> [WHAT THE TASK ASKS]: Retype the data in its entirety, with no word changed.

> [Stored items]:
======

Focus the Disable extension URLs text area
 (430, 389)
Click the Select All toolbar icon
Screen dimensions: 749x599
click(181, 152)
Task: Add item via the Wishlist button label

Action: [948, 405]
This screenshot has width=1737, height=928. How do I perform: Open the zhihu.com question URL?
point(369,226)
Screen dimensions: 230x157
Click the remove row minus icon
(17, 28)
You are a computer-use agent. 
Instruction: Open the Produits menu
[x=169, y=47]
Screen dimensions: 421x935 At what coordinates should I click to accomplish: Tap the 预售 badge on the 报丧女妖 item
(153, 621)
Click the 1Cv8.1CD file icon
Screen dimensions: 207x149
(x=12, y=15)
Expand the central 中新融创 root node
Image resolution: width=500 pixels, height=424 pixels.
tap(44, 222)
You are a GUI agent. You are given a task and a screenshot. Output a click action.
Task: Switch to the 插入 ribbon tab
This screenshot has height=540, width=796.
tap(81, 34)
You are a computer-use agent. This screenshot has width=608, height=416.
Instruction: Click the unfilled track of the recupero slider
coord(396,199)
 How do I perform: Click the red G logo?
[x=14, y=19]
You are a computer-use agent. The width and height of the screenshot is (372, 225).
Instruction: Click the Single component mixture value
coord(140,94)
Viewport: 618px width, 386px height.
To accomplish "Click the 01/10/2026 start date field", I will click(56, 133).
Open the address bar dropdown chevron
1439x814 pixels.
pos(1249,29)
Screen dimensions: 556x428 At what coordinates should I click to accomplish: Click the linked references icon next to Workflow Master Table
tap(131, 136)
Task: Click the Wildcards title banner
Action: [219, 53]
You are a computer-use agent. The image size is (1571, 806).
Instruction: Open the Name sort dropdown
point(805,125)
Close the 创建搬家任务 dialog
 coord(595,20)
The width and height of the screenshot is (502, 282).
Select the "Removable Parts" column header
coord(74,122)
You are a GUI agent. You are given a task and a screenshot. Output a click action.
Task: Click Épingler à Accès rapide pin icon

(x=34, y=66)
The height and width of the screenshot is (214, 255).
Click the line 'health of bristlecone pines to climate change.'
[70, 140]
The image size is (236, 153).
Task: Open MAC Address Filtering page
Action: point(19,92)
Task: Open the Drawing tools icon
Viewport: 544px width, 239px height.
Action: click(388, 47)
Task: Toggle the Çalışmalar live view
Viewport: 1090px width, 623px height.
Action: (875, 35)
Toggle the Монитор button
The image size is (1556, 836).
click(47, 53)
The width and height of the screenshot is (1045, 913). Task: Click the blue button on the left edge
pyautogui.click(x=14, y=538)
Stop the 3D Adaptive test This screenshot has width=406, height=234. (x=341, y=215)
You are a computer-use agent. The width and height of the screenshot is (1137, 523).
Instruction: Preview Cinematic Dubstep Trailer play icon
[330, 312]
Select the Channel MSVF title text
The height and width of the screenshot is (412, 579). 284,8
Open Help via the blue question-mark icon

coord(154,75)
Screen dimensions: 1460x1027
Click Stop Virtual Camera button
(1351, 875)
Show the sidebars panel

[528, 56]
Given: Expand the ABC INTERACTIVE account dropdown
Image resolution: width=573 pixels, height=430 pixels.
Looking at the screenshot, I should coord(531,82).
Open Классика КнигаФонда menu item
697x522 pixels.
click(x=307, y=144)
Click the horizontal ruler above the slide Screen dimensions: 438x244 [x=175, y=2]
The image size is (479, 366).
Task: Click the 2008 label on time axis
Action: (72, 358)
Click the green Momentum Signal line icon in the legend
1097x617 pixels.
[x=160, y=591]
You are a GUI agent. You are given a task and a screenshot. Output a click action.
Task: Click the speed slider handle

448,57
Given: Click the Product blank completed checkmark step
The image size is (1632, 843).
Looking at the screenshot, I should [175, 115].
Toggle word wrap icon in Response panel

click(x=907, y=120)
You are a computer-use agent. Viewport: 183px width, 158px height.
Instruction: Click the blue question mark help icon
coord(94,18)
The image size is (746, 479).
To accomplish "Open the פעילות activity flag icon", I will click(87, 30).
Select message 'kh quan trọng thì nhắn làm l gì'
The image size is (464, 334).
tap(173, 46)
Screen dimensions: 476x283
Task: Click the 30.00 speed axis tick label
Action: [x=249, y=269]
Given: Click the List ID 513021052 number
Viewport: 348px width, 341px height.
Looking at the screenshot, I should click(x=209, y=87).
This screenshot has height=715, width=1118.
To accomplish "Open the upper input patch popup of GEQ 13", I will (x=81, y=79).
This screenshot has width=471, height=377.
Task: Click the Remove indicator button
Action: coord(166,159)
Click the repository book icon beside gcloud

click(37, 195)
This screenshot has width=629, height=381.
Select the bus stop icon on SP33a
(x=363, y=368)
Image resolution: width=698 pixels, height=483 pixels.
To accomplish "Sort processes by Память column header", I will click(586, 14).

======

> [WORKED SOLUTION]:
Focus the Disable extension URLs text area
 (430, 389)
Click the Select All toolbar icon
Screen dimensions: 749x599
click(181, 152)
Task: Add item via the Wishlist button label

Action: [948, 405]
This screenshot has width=1737, height=928. How do I perform: Open the zhihu.com question URL?
point(369,226)
Screen dimensions: 230x157
Click the remove row minus icon
(17, 28)
You are a computer-use agent. 
Instruction: Open the Produits menu
[x=169, y=47]
Screen dimensions: 421x935 At what coordinates should I click to accomplish: Tap the 预售 badge on the 报丧女妖 item
(153, 621)
Click the 1Cv8.1CD file icon
Screen dimensions: 207x149
(x=12, y=15)
Expand the central 中新融创 root node
Image resolution: width=500 pixels, height=424 pixels.
tap(44, 222)
You are a GUI agent. You are given a task and a screenshot. Output a click action.
Task: Switch to the 插入 ribbon tab
This screenshot has height=540, width=796.
tap(81, 34)
You are a computer-use agent. This screenshot has width=608, height=416.
Instruction: Click the unfilled track of the recupero slider
coord(396,199)
 How do I perform: Click the red G logo?
[x=14, y=19]
You are a computer-use agent. The width and height of the screenshot is (372, 225).
Instruction: Click the Single component mixture value
coord(140,94)
Viewport: 618px width, 386px height.
To accomplish "Click the 01/10/2026 start date field", I will click(56, 133).
Open the address bar dropdown chevron
1439x814 pixels.
pos(1249,29)
Screen dimensions: 556x428 At what coordinates should I click to accomplish: Click the linked references icon next to Workflow Master Table
tap(131, 136)
Task: Click the Wildcards title banner
Action: [219, 53]
You are a computer-use agent. The image size is (1571, 806).
Instruction: Open the Name sort dropdown
point(805,125)
Close the 创建搬家任务 dialog
 coord(595,20)
The width and height of the screenshot is (502, 282).
Select the "Removable Parts" column header
coord(74,122)
You are a GUI agent. You are given a task and a screenshot. Output a click action.
Task: Click Épingler à Accès rapide pin icon

(x=34, y=66)
The height and width of the screenshot is (214, 255).
Click the line 'health of bristlecone pines to climate change.'
[70, 140]
The image size is (236, 153).
Task: Open MAC Address Filtering page
Action: point(19,92)
Task: Open the Drawing tools icon
Viewport: 544px width, 239px height.
Action: click(388, 47)
Task: Toggle the Çalışmalar live view
Viewport: 1090px width, 623px height.
Action: (875, 35)
Toggle the Монитор button
The image size is (1556, 836).
click(47, 53)
The width and height of the screenshot is (1045, 913). Task: Click the blue button on the left edge
pyautogui.click(x=14, y=538)
Stop the 3D Adaptive test This screenshot has width=406, height=234. (x=341, y=215)
You are a computer-use agent. The width and height of the screenshot is (1137, 523).
Instruction: Preview Cinematic Dubstep Trailer play icon
[330, 312]
Select the Channel MSVF title text
The height and width of the screenshot is (412, 579). 284,8
Open Help via the blue question-mark icon

coord(154,75)
Screen dimensions: 1460x1027
Click Stop Virtual Camera button
(1351, 875)
Show the sidebars panel

[528, 56]
Given: Expand the ABC INTERACTIVE account dropdown
Image resolution: width=573 pixels, height=430 pixels.
Looking at the screenshot, I should coord(531,82).
Open Классика КнигаФонда menu item
697x522 pixels.
click(x=307, y=144)
Click the horizontal ruler above the slide Screen dimensions: 438x244 [x=175, y=2]
The image size is (479, 366).
Task: Click the 2008 label on time axis
Action: (72, 358)
Click the green Momentum Signal line icon in the legend
1097x617 pixels.
[x=160, y=591]
You are a GUI agent. You are given a task and a screenshot. Output a click action.
Task: Click the speed slider handle

448,57
Given: Click the Product blank completed checkmark step
The image size is (1632, 843).
Looking at the screenshot, I should [175, 115].
Toggle word wrap icon in Response panel

click(x=907, y=120)
You are a computer-use agent. Viewport: 183px width, 158px height.
Instruction: Click the blue question mark help icon
coord(94,18)
The image size is (746, 479).
To accomplish "Open the פעילות activity flag icon", I will click(87, 30).
Select message 'kh quan trọng thì nhắn làm l gì'
The image size is (464, 334).
tap(173, 46)
Screen dimensions: 476x283
Task: Click the 30.00 speed axis tick label
Action: [x=249, y=269]
Given: Click the List ID 513021052 number
Viewport: 348px width, 341px height.
Looking at the screenshot, I should click(x=209, y=87).
This screenshot has height=715, width=1118.
To accomplish "Open the upper input patch popup of GEQ 13", I will (x=81, y=79).
This screenshot has width=471, height=377.
Task: Click the Remove indicator button
Action: coord(166,159)
Click the repository book icon beside gcloud

click(37, 195)
This screenshot has width=629, height=381.
Select the bus stop icon on SP33a
(x=363, y=368)
Image resolution: width=698 pixels, height=483 pixels.
To accomplish "Sort processes by Память column header", I will click(586, 14).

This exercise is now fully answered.